### Material for this task
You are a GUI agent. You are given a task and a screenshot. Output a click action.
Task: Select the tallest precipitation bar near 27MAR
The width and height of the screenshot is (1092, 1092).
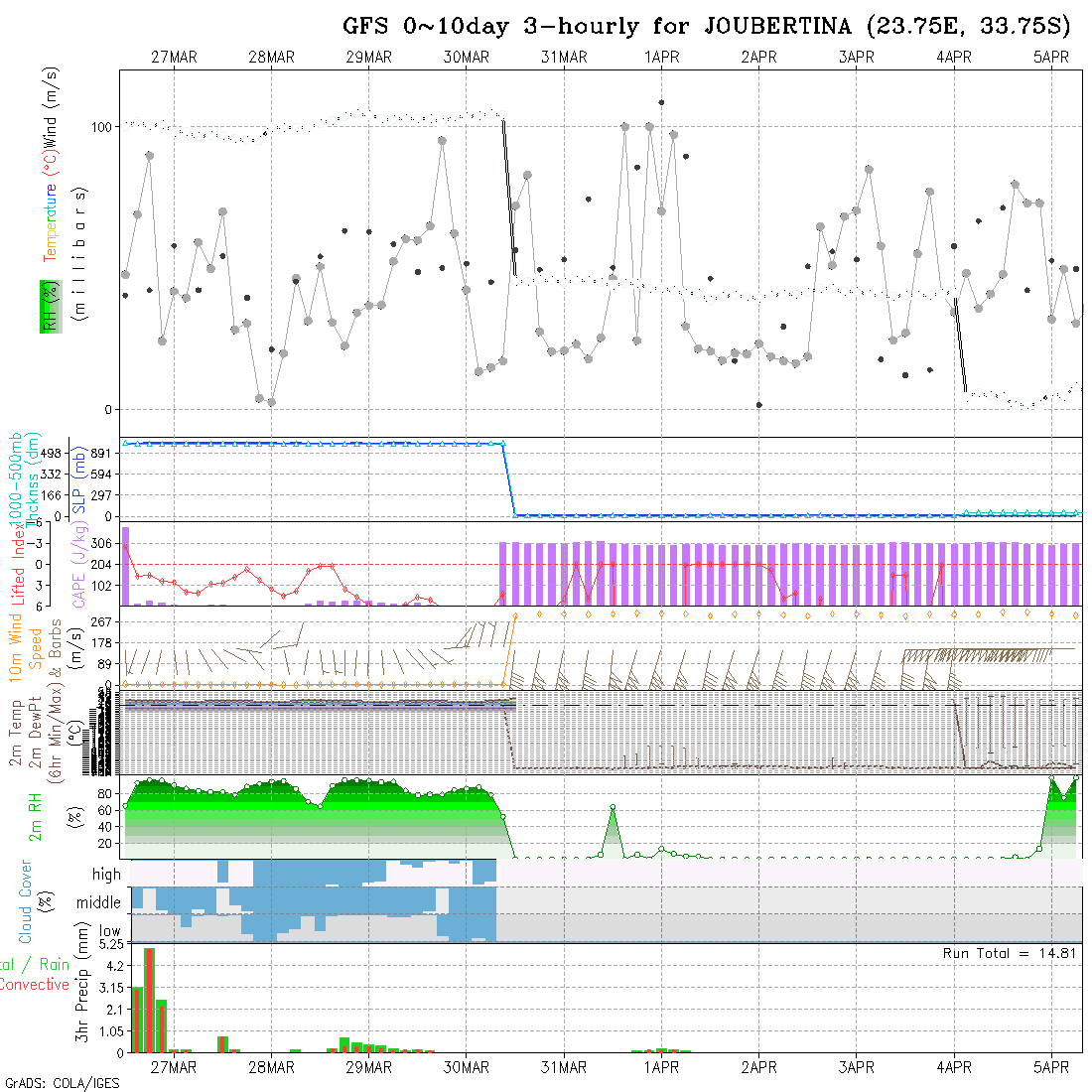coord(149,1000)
--
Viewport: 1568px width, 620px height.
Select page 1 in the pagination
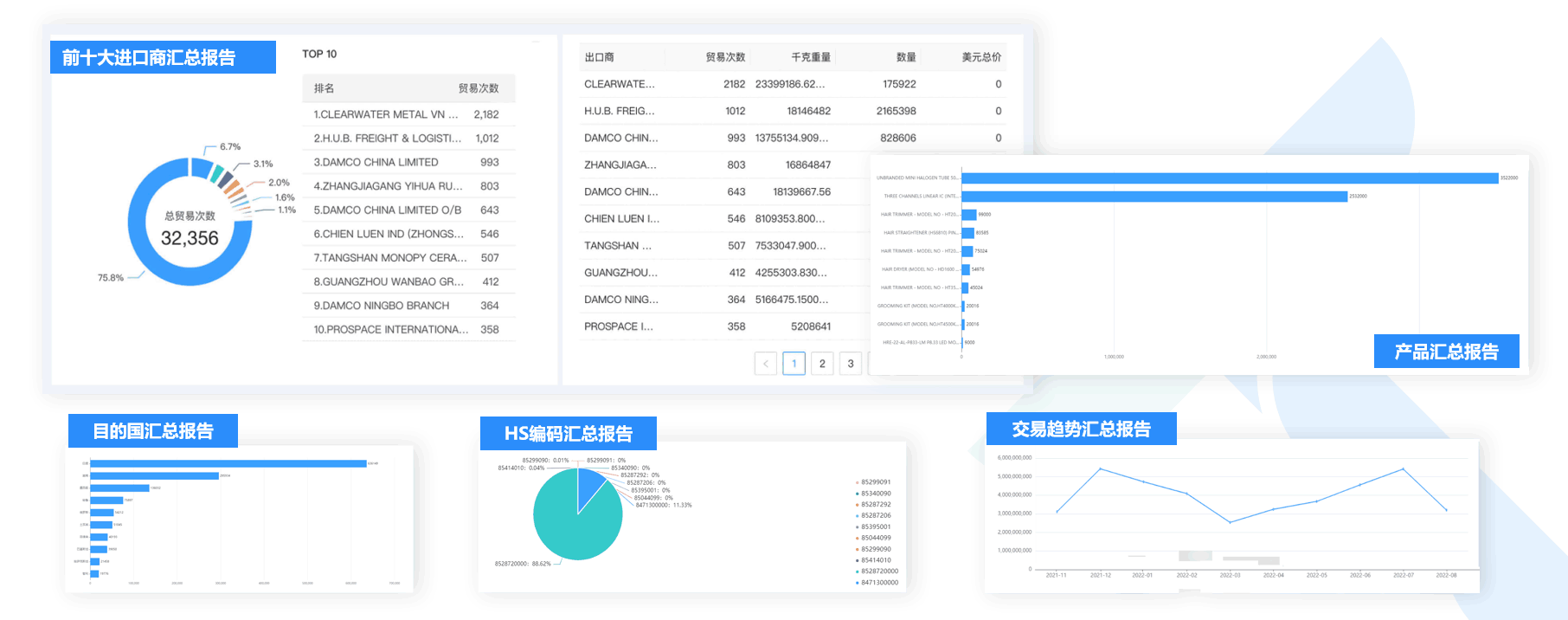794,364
==
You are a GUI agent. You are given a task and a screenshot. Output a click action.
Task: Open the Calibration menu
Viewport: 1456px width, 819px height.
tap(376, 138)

### Goal
Filter the records above down to the lines that contain the string "width", and copy each matching line in full.

### Written response
The width and height of the screenshot is (1092, 1092).
Viewport: 1568px width, 620px height.
Viewport: 1456px width, 819px height.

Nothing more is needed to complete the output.